1) AI-scripts being used in the screen writer’s rooms to allow the production company to claim the actual screen writers are rewriting something already existing to screen rather than writing something original (which allow the company to pay the writers less, even though it’s just as much work, if not more, to salvage a script of AI writing into something worth a tv series or film as it is to write something from scratch). It’s another way to cut corners and justify paying writers less than they’re worth.
2) That, as with what AI has been being used for with visual artists, AI will be used as an excuse to plagiarize. That is how you train an AI after all; feed already existing art into it – which it ultimately imitates rather than creating something truly new – with or without the original artist’s consent.

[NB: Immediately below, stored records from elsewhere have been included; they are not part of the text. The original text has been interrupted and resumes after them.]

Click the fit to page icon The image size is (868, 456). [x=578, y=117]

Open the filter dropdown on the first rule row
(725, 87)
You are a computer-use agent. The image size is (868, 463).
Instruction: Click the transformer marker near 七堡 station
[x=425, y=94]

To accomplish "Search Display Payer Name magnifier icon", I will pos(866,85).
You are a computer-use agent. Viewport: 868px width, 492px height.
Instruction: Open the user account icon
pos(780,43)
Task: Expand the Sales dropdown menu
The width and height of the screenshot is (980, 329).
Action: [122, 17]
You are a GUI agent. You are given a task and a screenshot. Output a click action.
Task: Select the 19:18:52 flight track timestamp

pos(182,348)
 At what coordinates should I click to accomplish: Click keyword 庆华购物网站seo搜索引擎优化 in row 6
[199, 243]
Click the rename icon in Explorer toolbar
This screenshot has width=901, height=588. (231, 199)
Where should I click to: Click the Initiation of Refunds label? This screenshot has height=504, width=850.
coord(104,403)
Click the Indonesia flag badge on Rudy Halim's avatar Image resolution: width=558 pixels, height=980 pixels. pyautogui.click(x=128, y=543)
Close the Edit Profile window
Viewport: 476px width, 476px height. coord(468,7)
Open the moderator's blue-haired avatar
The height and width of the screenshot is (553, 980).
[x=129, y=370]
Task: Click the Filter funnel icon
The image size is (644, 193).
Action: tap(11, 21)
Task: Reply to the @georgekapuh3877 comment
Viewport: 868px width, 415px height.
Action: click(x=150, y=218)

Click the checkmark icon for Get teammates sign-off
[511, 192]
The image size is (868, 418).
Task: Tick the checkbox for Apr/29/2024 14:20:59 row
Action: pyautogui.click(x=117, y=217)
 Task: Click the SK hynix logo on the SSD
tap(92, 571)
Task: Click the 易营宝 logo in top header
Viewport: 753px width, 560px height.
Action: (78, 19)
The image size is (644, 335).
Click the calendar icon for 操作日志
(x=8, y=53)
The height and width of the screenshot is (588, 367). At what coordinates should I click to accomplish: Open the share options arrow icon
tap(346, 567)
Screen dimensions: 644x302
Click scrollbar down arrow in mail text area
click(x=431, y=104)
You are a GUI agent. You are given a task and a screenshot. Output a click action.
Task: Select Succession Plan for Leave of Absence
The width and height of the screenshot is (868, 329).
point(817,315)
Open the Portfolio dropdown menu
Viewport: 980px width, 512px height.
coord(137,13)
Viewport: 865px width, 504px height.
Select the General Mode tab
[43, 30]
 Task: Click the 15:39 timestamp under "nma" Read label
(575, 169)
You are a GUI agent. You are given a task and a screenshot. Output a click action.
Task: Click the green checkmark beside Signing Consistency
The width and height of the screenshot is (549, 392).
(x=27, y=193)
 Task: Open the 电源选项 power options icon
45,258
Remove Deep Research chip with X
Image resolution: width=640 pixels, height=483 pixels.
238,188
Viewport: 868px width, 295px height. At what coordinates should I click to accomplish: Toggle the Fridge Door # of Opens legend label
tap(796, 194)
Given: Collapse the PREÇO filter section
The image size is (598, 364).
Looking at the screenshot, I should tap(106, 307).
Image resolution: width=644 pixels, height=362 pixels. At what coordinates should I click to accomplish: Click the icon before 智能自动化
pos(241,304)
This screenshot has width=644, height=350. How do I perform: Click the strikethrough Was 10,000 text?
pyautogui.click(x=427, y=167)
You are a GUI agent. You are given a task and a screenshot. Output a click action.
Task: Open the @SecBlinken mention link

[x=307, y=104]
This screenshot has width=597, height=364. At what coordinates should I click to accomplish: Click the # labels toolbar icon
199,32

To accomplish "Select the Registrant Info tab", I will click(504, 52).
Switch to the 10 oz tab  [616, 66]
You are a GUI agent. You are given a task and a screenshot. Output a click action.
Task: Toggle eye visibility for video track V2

This view on things has a historical basis. Look into where the term ‘luddite’ originally comes from. It was a political protest movement in the midst of the industrial movement who protested the ways new machines were being used to save the rich money while garnishing the workers’ wages or lay them off entirely (while overworking, in often unsafe conditions, those who remained). How the word’s meaning has been warped is a misrepresentation of what they actually took issue with; their problem wasn’t with the technology’s existence – it was with how that technology was being used to oppress the working class. Advancing technology in and of itself is never the real problem. The problem is the system in which that technology is being created and implemented, and how it is often used to benefit those who already have the most, and harm or take advantage of those who are already struggling.
Good thoughts, Dorian, and thank you.
I know the listmoms really, really want us to avoid anything that smacks of politics. But the words the come to mind reading your post are “labor movement.”